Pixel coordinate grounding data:
☆ ☆ ☆ ☆ ☆ ☆ ☆
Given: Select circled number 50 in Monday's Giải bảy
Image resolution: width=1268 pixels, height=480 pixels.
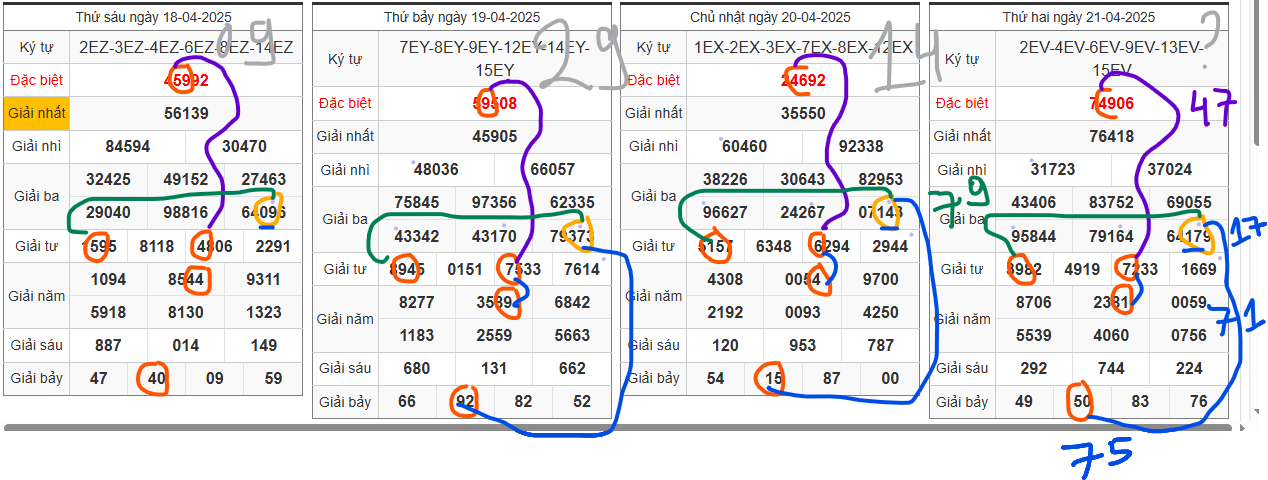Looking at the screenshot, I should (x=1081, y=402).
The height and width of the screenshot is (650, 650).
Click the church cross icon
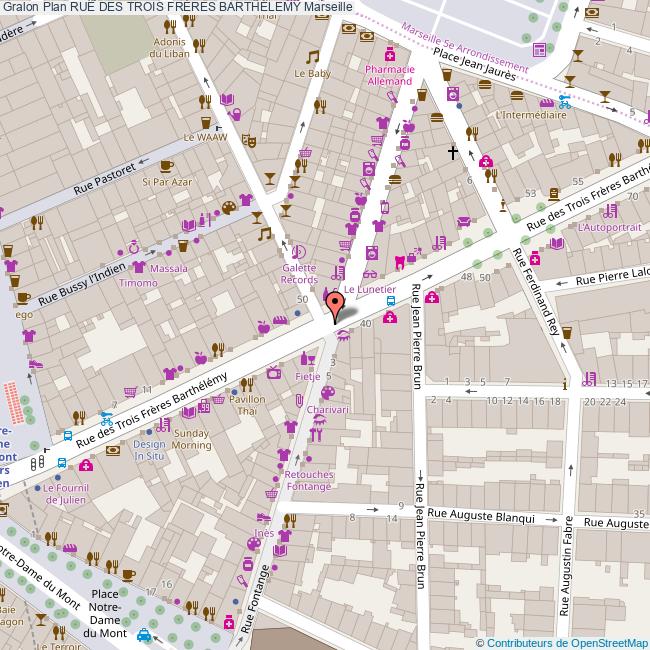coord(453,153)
☆ ☆ ☆ ☆ ☆ ☆ ☆
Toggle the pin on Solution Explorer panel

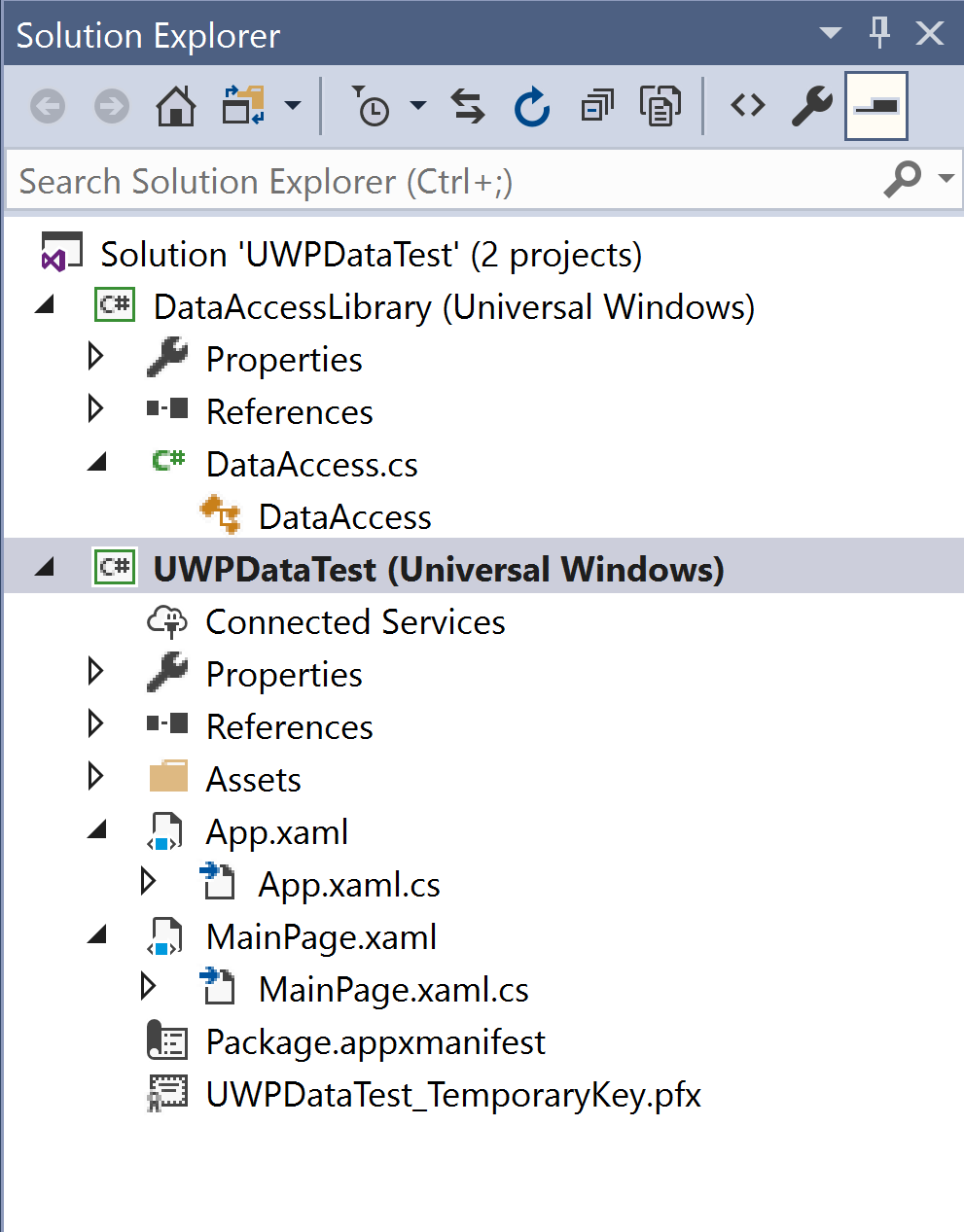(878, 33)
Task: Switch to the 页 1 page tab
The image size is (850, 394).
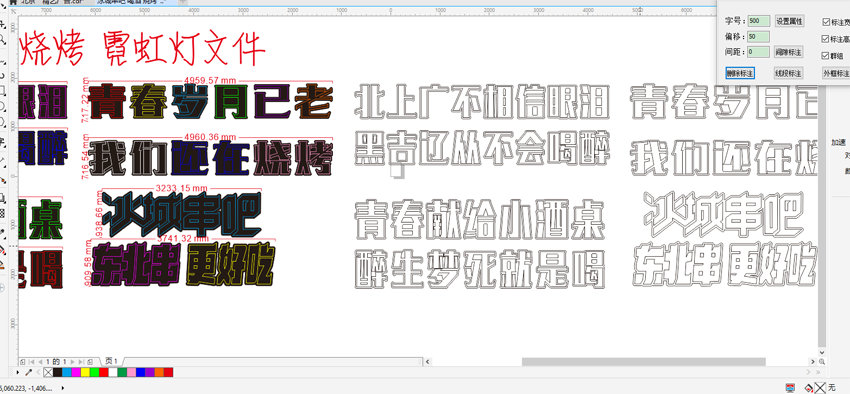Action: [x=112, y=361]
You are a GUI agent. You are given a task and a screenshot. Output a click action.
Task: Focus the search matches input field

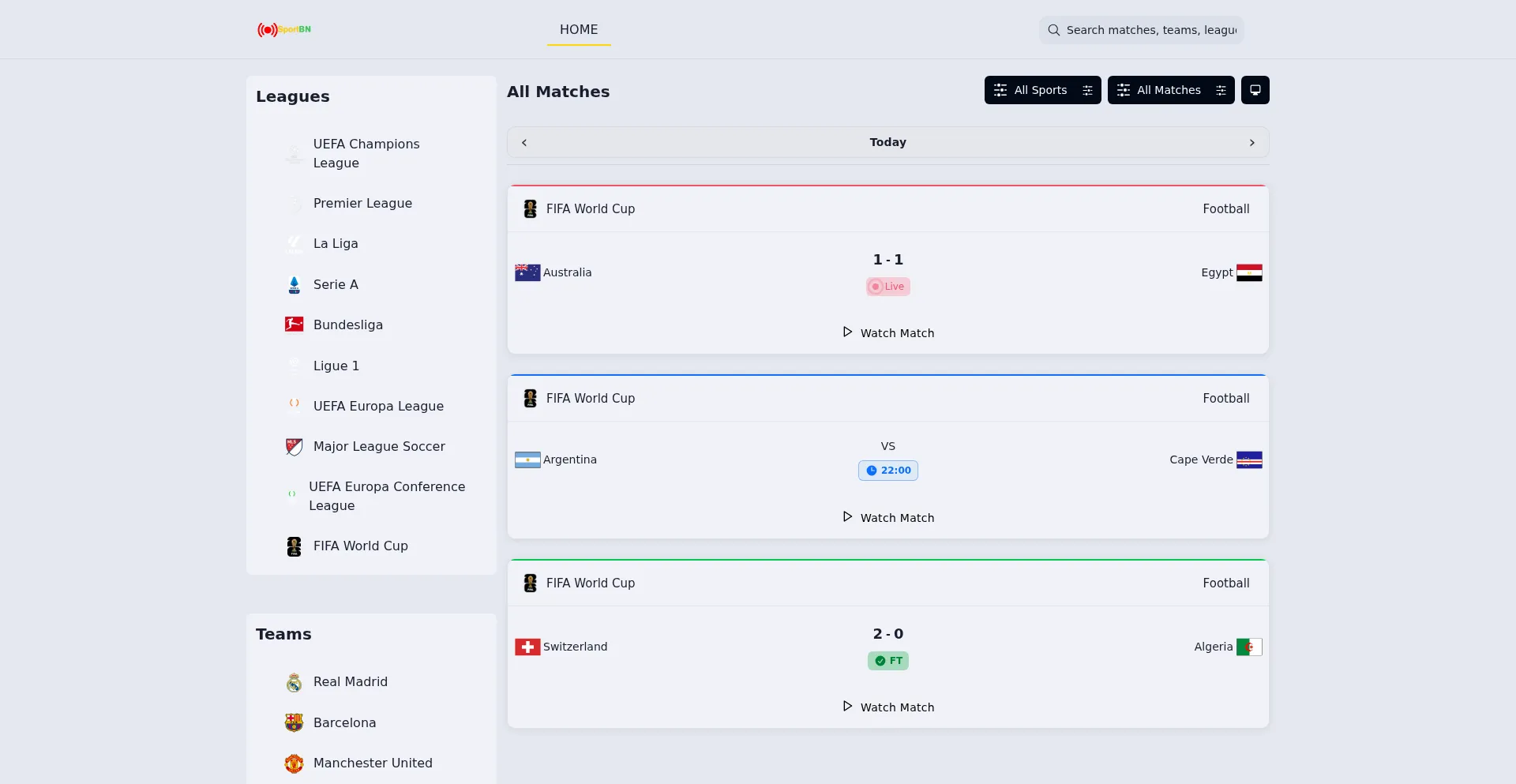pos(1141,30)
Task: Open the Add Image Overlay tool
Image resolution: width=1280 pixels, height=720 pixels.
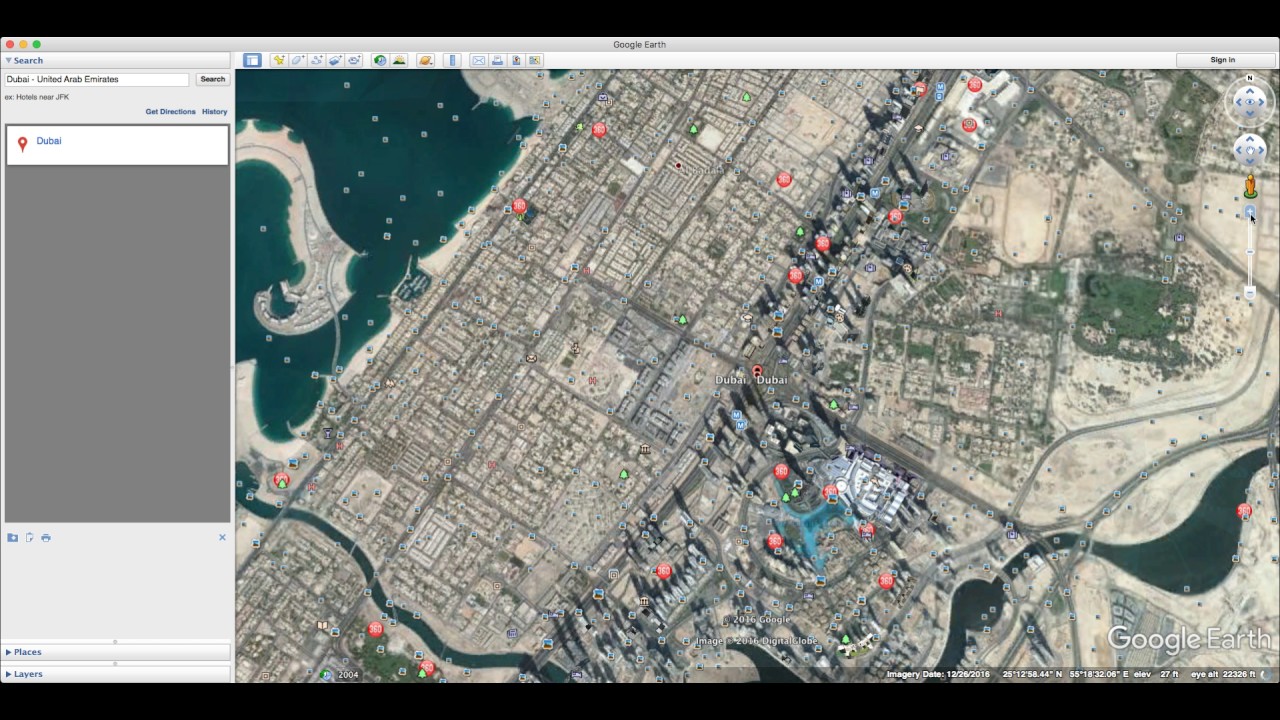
☆ ☆ ☆ ☆ ☆ ☆ ☆
Exercise goal ->
Take the entries above and return only the lines from the one with "Task: Open the Add Image Overlay tool" to the one with "Image resolution: width=1280", both included, unchanged.

Answer to the exercise ->
Task: Open the Add Image Overlay tool
Image resolution: width=1280 pixels, height=720 pixels.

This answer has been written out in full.